Donnons la paix à notre âme ; or ce qui la lui donne c’est la constante méditation des préceptes de la sagesse, et la pratique du bien, et la pensée vouée tout entière à l’unique passion de l’honnête ! C’est à nos consciences qu’il faut satisfaire, sans travailler en rien pour la renommée : acceptons-la, fût-elle mauvaise, pourvu que nous la méritions bonne. « Mais la foule admire tout acte énergique, et l’audace est en honneur : le calme passe, pour apathie. » Au premier aspect peut-être ; mais dès qu’une vie toujours égale a prouvé que ce n’est pas indolence, mais paix de l’âme, ce même peuple vous rend son estime et sa vénération.

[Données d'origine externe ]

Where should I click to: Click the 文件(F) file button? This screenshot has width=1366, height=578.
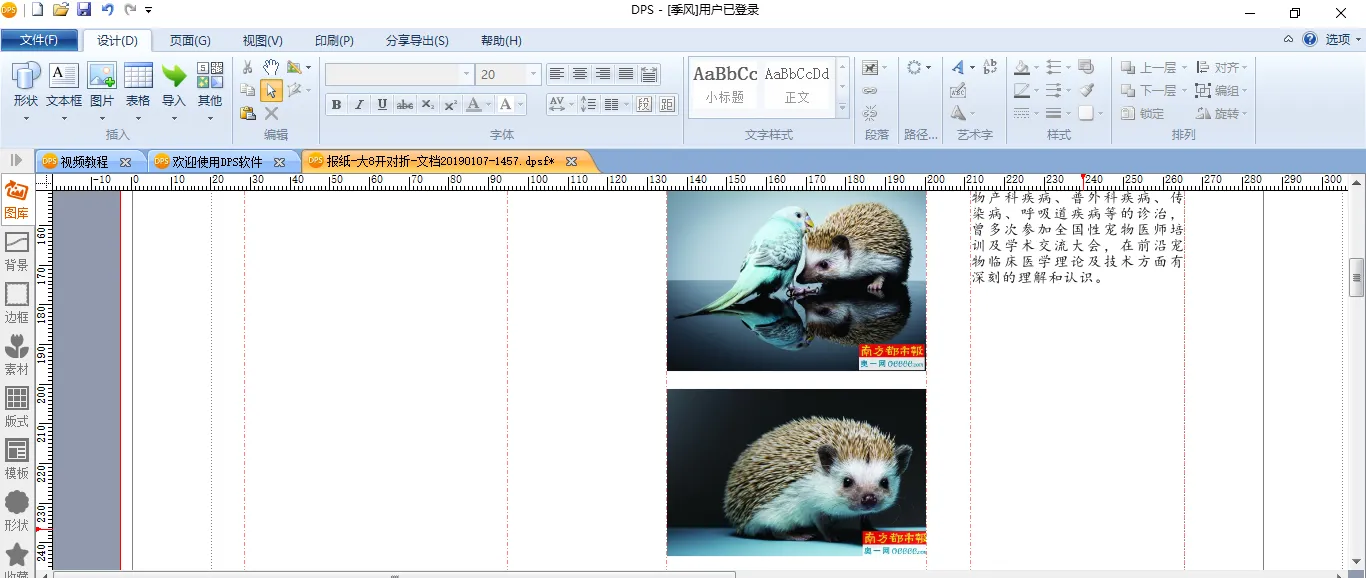39,41
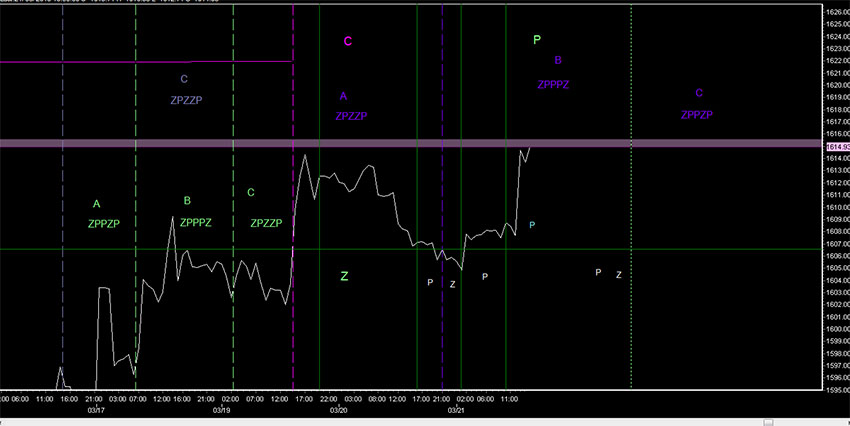Select the large green P marker
The image size is (850, 426).
[x=537, y=40]
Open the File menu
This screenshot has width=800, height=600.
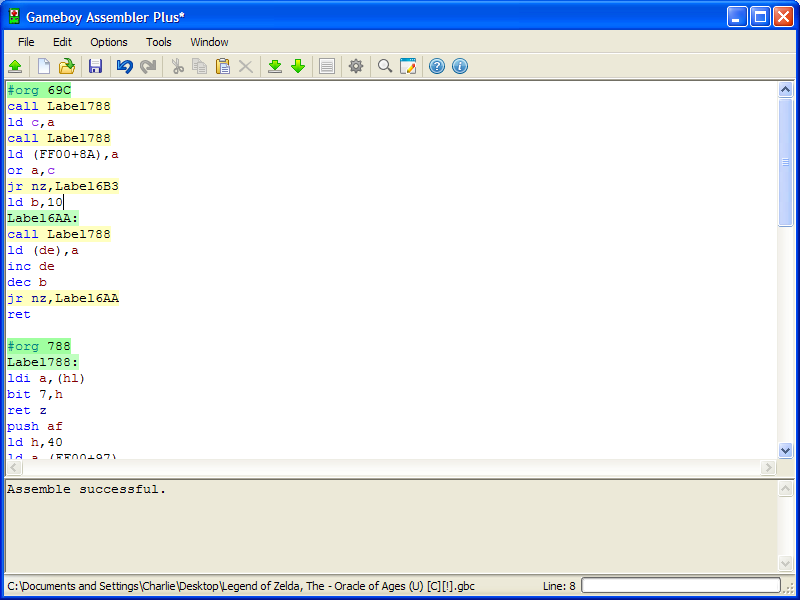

Elle n’a donc rien d’utile en soi, cette passion, cette farouche ennemie : qu’apporte-t-elle au contraire ? tous les fléaux, le fer, les feux ; foulant aux pieds toute pudeur, elle a souillé ses mains de carnage, dispersé les membres de ses enfants. Il n’est rien que respectent ses attentats ; sans souci de la gloire, sans crainte de l’infamie, inguérissable dès qu’elle s’est endurcie jusqu’à la haine.